Instruction combining for coalescing memory accesses using global code motion

  • Authors:
  • Motohiro Kawahito;Hideaki Komatsu;Toshio Nakatani

  • Affiliations:
  • IBM Tokyo Research Laboratory, Shimotsuruma, Yamato, Kanagawa, Japan;IBM Tokyo Research Laboratory, Shimotsuruma, Yamato, Kanagawa, Japan;IBM Tokyo Research Laboratory, Shimotsuruma, Yamato, Kanagawa, Japan

  • Venue:
  • MSP '04 Proceedings of the 2004 workshop on Memory system performance
  • Year:
  • 2004

Quantified Score

Hi-index 0.00

Visualization

Abstract

Instruction combining is an optimization to replace a sequence of instructions with a more efficient instruction yielding the same result in a fewer machine cycles. When we use it for coalescing memory accesses, we can reduce the memory traffic by combining narrow memory references with contiguous addresses into a wider reference for taking advantage of a wide-bus architecture. Coalescing memory accesses can improve performance for two reasons: one by reducing the additional cycles required for moving data from caches to registers and the other by reducing the stall cycles caused by multiple outstanding memory access requests. Previous approaches for memory access coalescing focus only on array access instructions related to loop induction variables, and thus they miss many other opportunities. In this paper, we propose a new algorithm for instruction combining by applying global code motion to wider regions of the given program in search of more potential candidates.
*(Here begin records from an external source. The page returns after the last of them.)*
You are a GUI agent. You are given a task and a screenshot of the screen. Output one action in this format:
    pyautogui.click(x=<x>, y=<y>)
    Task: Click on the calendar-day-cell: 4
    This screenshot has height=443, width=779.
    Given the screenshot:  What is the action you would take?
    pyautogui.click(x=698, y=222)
We implemented two optimizations for coalescing memory accesses, one combining two 32-bit integer loads and the other combining two single-precision floating-point loads, using our algorithm in the IBM Java™ JIT compiler for IA-64, and evaluated them by measuring the SPECjvm98 benchmark suite. In our experiment, we can improve the maximum performance by 5.5% with little additional compilation time overhead. Moreover, when we replace every declaration of double for an instance variable with float, we can improve the performance by 7.3% for the MolDyn benchmark in the JavaGrande benchmark suite. Our approach can be applied to a variety of architectures and to programming languages besides Java.